# START OF SUPPLIED TEXT
The title is good, simple, apt to the plot and quite unique, definitely attractive enough to grab the readers attention.

But, still, I suggest, you can make it more attractive by having synonyms of it.

Cover-

The cover is not at all attractive, just some simple pictures which cannot attract any readers. You can make the cover in a creative way, after all, it is all about the home mates. You definitely can!

The title on the cover doesn't match with your book title, change it.

Blurb-

Blurb is good, but not sufficient to attract the readers.

There are some words you misused in your blurb.


" rather than to live on the same flat for six months. ", it is the wrong sentence, don't you think so?

The title is Home mates and in the blurb, you have written Flat. It doesn't make any sense. Either change it to home and or change the title to Flat.

Blurb rather gives me a character sketch more. Your story is definitely something everyone would love to give a read if they want to smile. But, losing the readers just because of an unattractive blurb is definitely a great failure.
# END OF SUPPLIED TEXT
# START OF DATASET RECORDS
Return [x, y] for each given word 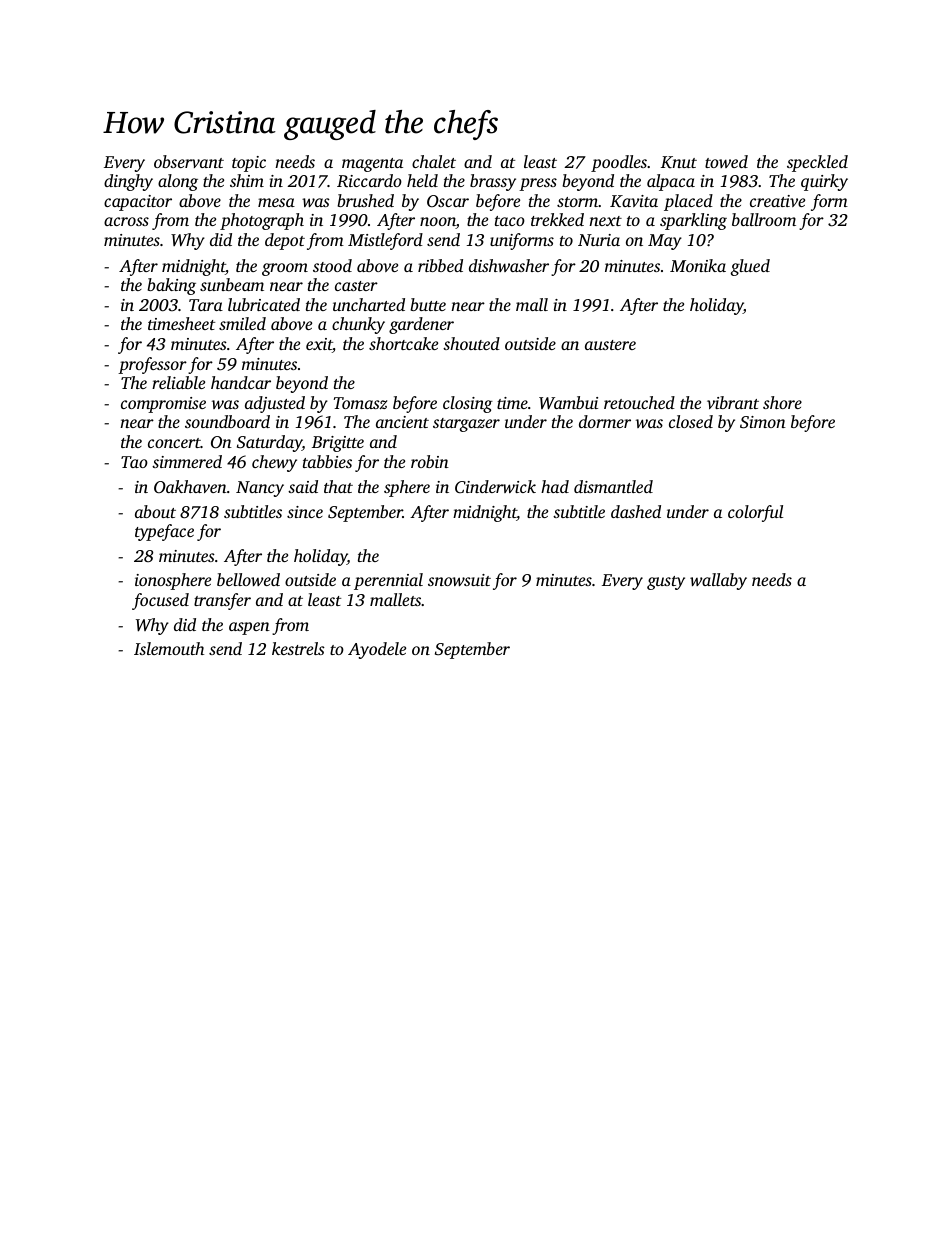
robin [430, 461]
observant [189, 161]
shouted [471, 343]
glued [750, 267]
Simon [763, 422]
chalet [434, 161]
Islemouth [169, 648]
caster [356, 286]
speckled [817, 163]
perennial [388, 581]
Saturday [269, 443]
# END OF DATASET RECORDS
# START OF DATASET RECORDS
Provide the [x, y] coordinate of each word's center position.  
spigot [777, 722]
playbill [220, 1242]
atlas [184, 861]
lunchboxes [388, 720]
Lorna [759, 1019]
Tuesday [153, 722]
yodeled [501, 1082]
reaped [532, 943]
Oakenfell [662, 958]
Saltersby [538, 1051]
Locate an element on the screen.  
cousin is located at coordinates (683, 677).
# END OF DATASET RECORDS
■ GIVEN INSTRUCTION:
Please continue the critique of the book Home mates from its last sentence, writing in the same voice.

■ WRITTEN RESPONSE:
Work on the blurb more. Your story has a chance to build an attractive blurb.

" Peep inside to know more", is a sentence which should be banned while writing. It is not the correct way, don't include peep to know more in your blurb.

It may irritate readers, even if you write, write it under personal blurb. I agree you have differentiated it with a '**' symbols, but that definitely cannot be understood by new users. So, if you want to write about something that doesn't include the blurb of the story, write it under personal blurb / AN's.

Plot-

The plot is definitely not something new, but the way you have created it with the different type of characters and their attributes with extreme humour is definitely something that would grab readers attention.

Well, Ramu is definitely an important character here.

Kushi, Arnav, Ishita, Raman and Shivay living in the same flat in their respective rooms.

Humour is definitely plus point to your story, in fact, it is excellent but the way you carried out the story (flow) is blitz here.

Arnav and Ishita's relationship, Arshi's and Raman-Ishita's cat and dog fight is fun to read.

Annika's introduction as a servant in the same house, the behaviour of Shivay and Annika gives a hint of an idea of their relationship, yet a curiosity to know the fine relationship between them.

Drunken Kushi is definitely a treat to read.

Until now, the humour is attractive.

But, you have missed the flow of the story.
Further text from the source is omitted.